> **Task 1**
Return everything in the Ceph upgrade thread from "dcsapak · Sep" down to "the correct host)", copied word for word.
> **Task 2**
In the Ceph upgrade thread, what does the status output report on the mgr line?

━━ Reading passage ━━

[SOLVED] ceph mgr and mon issue after upgrade to Luminous

RobFantini · Sep 4, 2017

after upgrade here ceph status:

Code:

# ceph -s
  cluster:
    id:     75bc38f7-d42c-449b-88ed-488c7778a551
    health: HEALTH_OK
  services:
    mon: 3 daemons, quorum 2,sys8,1
    mgr: no daemons active
    osd: 18 osds: 18 up, 18 in
  data:
    pools:   0 pools, 0 pgs
    objects: 0 objects, 0 bytes
    usage:   2005 MB used, 7952 GB / 7954 GB avail
    pgs:

so no managers are active.

I tried to delete a mon. then was going to recreate it but got this:

Code:

# pveceph destroymon sys8
ceph manager directory '/var/lib/ceph/mgr/ceph-sys8' not found

Is there another way to delete mons ?

I figure delete and then add will create the managers.

dcsapak · Sep 4, 2017

RobFantini said:
I figure delete and then add will create the managers.

this is correct

RobFantini said:
# pveceph destroymon sys8
ceph manager directory '/var/lib/ceph/mgr/ceph-sys8' not found

did you do this on the host where the 'sys8' monitor is? (the web interface does this automatically on the correct host)

━━━
━━ Material shown ━━

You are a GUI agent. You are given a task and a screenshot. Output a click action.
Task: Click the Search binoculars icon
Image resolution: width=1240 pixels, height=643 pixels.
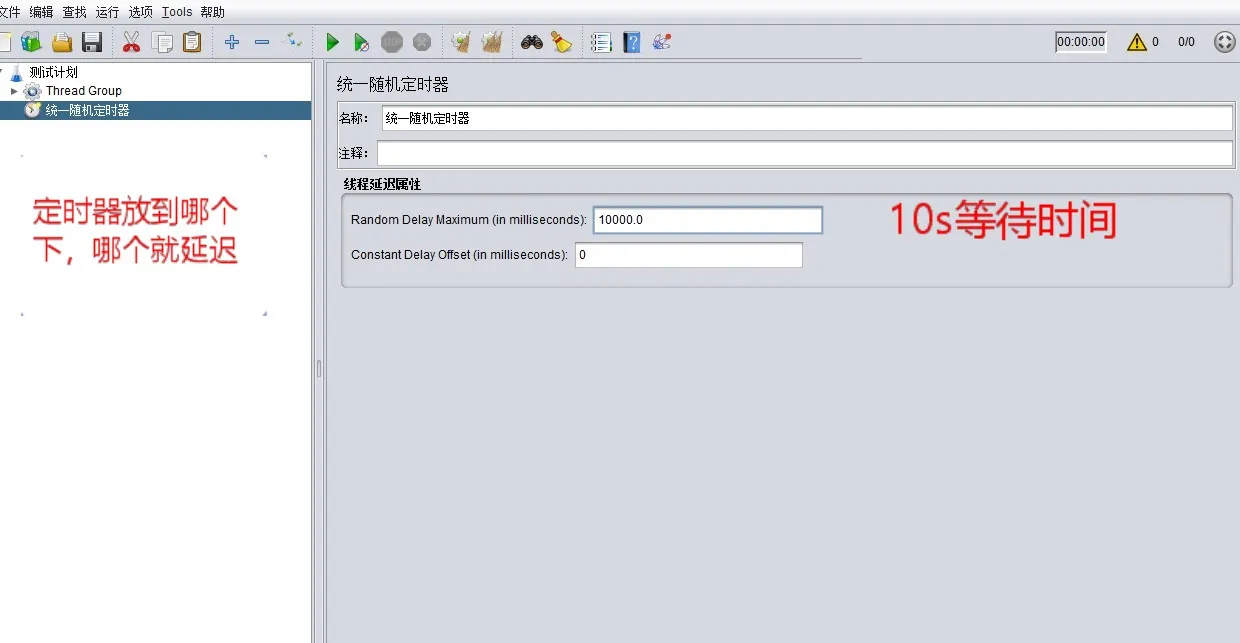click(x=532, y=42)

━━━
━━ Material shown ━━

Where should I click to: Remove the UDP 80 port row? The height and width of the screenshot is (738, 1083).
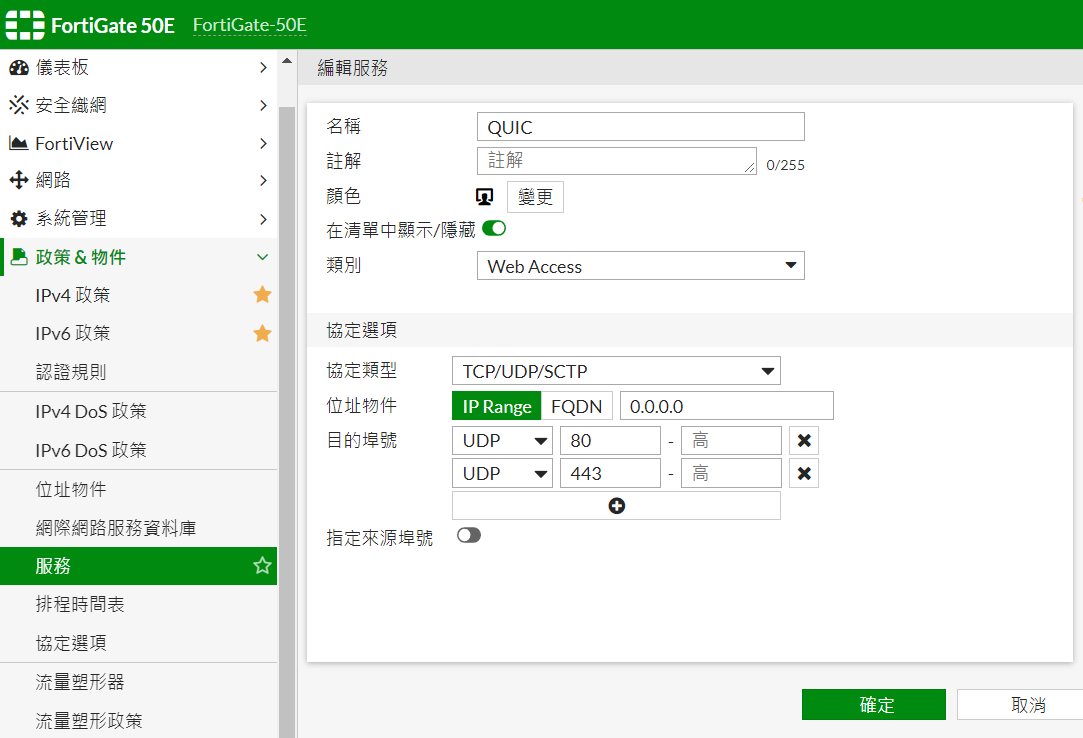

━━━

> **Finished answer 1**
dcsapak · Sep 4, 2017

RobFantini said:
I figure delete and then add will create the managers.

this is correct

RobFantini said:
# pveceph destroymon sys8
ceph manager directory '/var/lib/ceph/mgr/ceph-sys8' not found

did you do this on the host where the 'sys8' monitor is? (the web interface does this automatically on the correct host)

> **Finished answer 2**
No daemons active.